Generative models are widely regarded as one of the most promising approaches to foster machine’s “understanding” of relationships among mountains of data.

How generative models work
Catanzaro said, “Take the example of a face.” Generative models would learn not necessarily what an eye or a nose is, but the relationship and positioning of those different features on the face. It includes, for example, how a nose casts a shadow, or how a beard or hair can alter a face’s appearance. Once the generative models have learned a variety of parameters — including how they relate to one another — and how the data is structured, they can generate a synthetic 3D face.

Nvidia Research team applied the same AI model to street scenes. Generative models analyze objects observed, break them down into ground, trees, sky, buildings and cars, and develop algorithms to understand how each object relates to the others. The models create high-level sketches of urban streets which machines can then use to build and generate synthetic 3D scenes.

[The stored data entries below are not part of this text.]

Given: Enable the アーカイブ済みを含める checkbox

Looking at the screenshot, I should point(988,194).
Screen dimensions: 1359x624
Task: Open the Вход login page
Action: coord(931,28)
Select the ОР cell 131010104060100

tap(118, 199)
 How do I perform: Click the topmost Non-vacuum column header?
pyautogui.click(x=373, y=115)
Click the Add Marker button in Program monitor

The generative neural network learned how to model the appearance of the world, including lighting, materials and their dynamics. “Since the scene is fully synthetically generated, it can be easily edited to remove, modify or add objects,” according to Nvidia.

Revolutionizing how graphics are created
Catanzaro is certain that generative models will eventually change how graphics are created. He explained that this will “enable developers, particularly in gaming and automotive, to create scenes at a fraction of the traditional cost.”

The Nvidia Research team explained that learning to synthesize continuous visual experiences “has a wide range of applications in computer vision, robotics, and computer graphics.” For example, it would be ideal for a plethora of simulation models based on different urban street scenes that carmakers could use to test algorithms developed for autonomous vehicles.

When asked what further developments must be made, Catanzaro told us, “We need to improve real-time aspect of it.”

Meanwhile, the team hopes to add more objects to the model. For example, in a demonstration video, the team shows a variety of urban streets. However, features like tunnels or bridges are absent from the rendered 3D video sequences. This is because the generative models haven’t been trained on such video examples, Catanzaro explained.

Last but not least, “We need to improve the visual fidelity of 3D images — so that they look more convincing,” he added.

In the technical paper, the team concluded:

We present a general video-to-video synthesis framework based on conditional Generative Adversarial Networks (GANs). Through carefully-designed generator and discriminator networks as well as a spatio-temporal adversarial objective, we can synthesize high-resolution, photorealistic, and temporally consistent videos. Extensive experiments demonstrate that our results are significantly better than the results by state-of-the-art methods. Its extension to the future video prediction task also compares favorably against the competing approaches.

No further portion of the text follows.